WORK TO DO:
• 1. In the letter on digital competence, when does the HERMMES ambassador training program start?
• 2. Update the letter on digital competence from "Digital competence and" up to and including "and psychomotor skills.", changing "version 3.0" to "version 2.2".
• 3. The letter on digital competence criticizes the adults who plan heavy digital tool use from an early age. In one to three sentences, explain what it says they forget.

TEXT EXTRACT:
-- start --

Digital competence and democracy at risk

Dear Friends of ELIANT,

Last December, the European Commission published version 3.0 of the Digital Competence Framework for Citizens. This is a detailed framework that sets out the skills that adults should have depending on how competent they want to be. Nevertheless, it is often understood as a curriculum framework for primary and secondary schools, combined with a high use of digital tools (including AI) from an early age. Worse still, the adults who make such plans forget how much digital literacy they have acquired themselves in adulthood or in intensive courses and how much they owe to their screen-free kindergarten and school years in terms of creativity, mental health and psychomotor skills.

And it is precisely these skills, which can only be acquired in the analogue world, that the European Commission is concerned with, describing the HERMMES approach as the one that “helps children and young people become digitally resilient, media-mature adults”. The HERMMES approach was developed by 15 partner organisations under the coordination of our member, the European Council for Steiner Waldorf Education (ECSWE), which we have already reported on here.

The latest addition to these activities is a 15-month HERMMES ambassador training programme, which starts in September 2026 and for which it is now possible to register here. Further information on the HERMMES approach for teachers and parents can be found here.

-- end --

DATASET EXTRACT:
-- start --

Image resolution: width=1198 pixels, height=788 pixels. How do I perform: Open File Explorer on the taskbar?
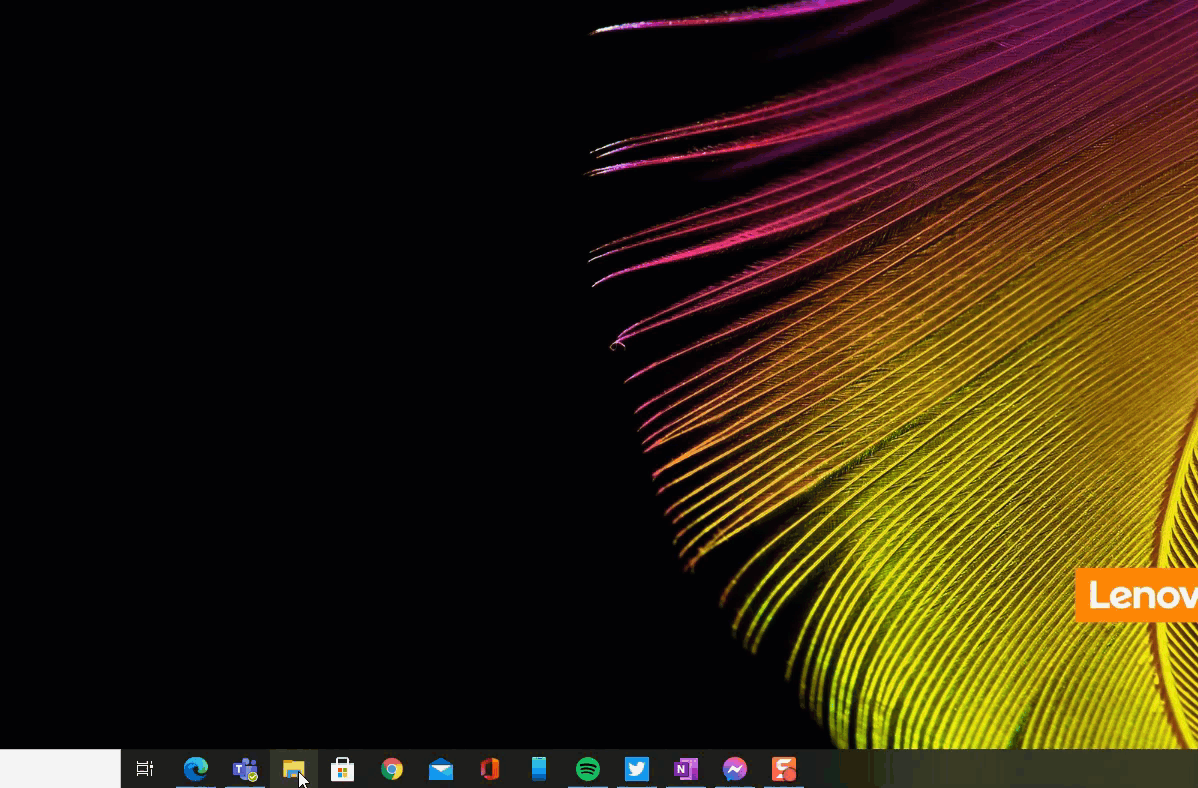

-- end --

ANSWERS TO THE TASKS:
• 1. September 2026

• 2.
Digital competence and democracy at risk

Dear Friends of ELIANT,

Last December, the European Commission published version 2.2 of the Digital Competence Framework for Citizens. This is a detailed framework that sets out the skills that adults should have depending on how competent they want to be. Nevertheless, it is often understood as a curriculum framework for primary and secondary schools, combined with a high use of digital tools (including AI) from an early age. Worse still, the adults who make such plans forget how much digital literacy they have acquired themselves in adulthood or in intensive courses and how much they owe to their screen-free kindergarten and school years in terms of creativity, mental health and psychomotor skills.

• 3. They forget how much of their own digital literacy they acquired in adulthood or in intensive courses. They also forget how much they owe to their screen-free kindergarten and school years in creativity, mental health and psychomotor skills.